Look, I’ve got no dog in this fight. All I really want after the $5,000,000 is spent is to see that the state has shown a return of at least $5,000,001. Because every tax dollar a tourist pays is a tax dollar a Rhode Islander won’t pay.

But one thing I do know is that the worst possible outcome is that the debate gets so vicious and destructive and the well is so poisoned that we retreat from the essential task of marketing our great little state.

So I guess all I’m saying is before we all rush to pour gasoline on the fire, it might be worth checking to see if it’s our own house that we’re burning down.

Alec Beckett is a creative partner at Nail Communications, a Providence-based marketing and advertising agency.

3 COMMENTS

  1. Thank you for your comments on this issue that counter all the negatives. There’s a lot of misinformation flying about, especially around the cost of the logo… and when it comes to design, everyone is an expert! Not.

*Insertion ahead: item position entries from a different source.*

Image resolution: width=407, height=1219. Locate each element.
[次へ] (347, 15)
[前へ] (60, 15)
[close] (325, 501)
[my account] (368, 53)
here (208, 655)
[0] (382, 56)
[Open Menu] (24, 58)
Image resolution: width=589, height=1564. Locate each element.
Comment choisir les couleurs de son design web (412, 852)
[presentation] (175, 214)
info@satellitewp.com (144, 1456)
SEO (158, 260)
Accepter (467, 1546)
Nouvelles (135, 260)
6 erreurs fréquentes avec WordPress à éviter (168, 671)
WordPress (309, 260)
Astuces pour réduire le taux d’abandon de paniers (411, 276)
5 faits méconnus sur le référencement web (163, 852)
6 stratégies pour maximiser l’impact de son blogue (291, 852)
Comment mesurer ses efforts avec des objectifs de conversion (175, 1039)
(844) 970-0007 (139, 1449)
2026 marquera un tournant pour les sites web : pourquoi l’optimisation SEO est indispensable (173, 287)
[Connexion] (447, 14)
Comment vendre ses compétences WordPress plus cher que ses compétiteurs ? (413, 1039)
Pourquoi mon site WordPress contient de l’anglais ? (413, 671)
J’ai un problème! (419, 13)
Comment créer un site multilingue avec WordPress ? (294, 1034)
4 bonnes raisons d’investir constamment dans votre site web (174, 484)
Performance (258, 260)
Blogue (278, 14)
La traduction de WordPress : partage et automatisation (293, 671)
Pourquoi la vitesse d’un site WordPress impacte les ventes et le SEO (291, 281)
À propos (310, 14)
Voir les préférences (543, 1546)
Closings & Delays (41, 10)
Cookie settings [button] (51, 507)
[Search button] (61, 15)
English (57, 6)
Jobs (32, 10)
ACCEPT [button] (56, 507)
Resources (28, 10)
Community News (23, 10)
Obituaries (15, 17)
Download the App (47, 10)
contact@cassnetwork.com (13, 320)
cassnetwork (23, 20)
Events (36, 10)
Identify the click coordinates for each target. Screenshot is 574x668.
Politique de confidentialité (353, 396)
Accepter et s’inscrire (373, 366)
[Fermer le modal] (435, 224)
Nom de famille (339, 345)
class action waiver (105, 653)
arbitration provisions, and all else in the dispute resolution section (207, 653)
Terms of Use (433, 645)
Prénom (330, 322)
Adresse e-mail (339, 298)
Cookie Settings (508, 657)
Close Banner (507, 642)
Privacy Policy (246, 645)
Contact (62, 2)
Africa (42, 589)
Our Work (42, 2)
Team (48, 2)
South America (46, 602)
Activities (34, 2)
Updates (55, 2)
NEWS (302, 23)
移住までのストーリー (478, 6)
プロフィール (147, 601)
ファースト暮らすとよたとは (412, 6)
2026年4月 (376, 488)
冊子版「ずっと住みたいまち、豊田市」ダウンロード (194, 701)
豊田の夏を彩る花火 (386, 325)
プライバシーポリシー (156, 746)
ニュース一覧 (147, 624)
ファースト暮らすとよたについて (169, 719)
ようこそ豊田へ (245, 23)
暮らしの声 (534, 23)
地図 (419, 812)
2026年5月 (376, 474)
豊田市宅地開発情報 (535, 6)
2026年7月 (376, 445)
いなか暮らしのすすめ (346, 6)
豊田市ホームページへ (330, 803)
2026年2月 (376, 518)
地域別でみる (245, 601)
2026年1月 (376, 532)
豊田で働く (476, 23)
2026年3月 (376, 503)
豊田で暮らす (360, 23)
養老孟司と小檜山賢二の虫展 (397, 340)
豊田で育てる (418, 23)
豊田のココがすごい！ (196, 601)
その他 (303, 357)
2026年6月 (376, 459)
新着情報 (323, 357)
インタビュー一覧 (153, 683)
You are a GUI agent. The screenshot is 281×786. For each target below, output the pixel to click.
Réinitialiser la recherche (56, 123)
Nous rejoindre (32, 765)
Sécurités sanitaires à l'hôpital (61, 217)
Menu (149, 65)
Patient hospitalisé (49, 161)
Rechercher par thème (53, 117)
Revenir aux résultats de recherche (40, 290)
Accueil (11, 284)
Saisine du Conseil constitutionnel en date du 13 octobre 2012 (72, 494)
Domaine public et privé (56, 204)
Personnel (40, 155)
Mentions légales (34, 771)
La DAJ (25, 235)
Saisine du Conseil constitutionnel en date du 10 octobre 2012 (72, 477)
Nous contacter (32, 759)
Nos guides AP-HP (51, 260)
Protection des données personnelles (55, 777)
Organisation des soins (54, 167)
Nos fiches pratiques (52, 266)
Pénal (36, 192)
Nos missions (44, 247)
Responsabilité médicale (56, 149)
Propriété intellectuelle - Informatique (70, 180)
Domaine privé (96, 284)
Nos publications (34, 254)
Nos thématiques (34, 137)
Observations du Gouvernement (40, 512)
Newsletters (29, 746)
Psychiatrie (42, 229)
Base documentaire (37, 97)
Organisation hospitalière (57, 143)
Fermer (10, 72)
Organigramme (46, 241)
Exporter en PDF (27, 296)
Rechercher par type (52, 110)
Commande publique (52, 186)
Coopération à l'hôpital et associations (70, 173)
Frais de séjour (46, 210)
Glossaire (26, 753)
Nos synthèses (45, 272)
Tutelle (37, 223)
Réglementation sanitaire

  2. There was no brand consistency from day one: if they were committed to messaging “cooler and warmer” how did it influence the web site? The video? It seems not at all. The campaign feels like a bunch of disparate parts, with no one at the helm.

    Personally, I’d like to know what exactly is the tourism campaign strategy and how did this fit? Neither the slogan nor the logo are likely to have much of any impact on whether folks come to Rhode Island. So what is the strategy?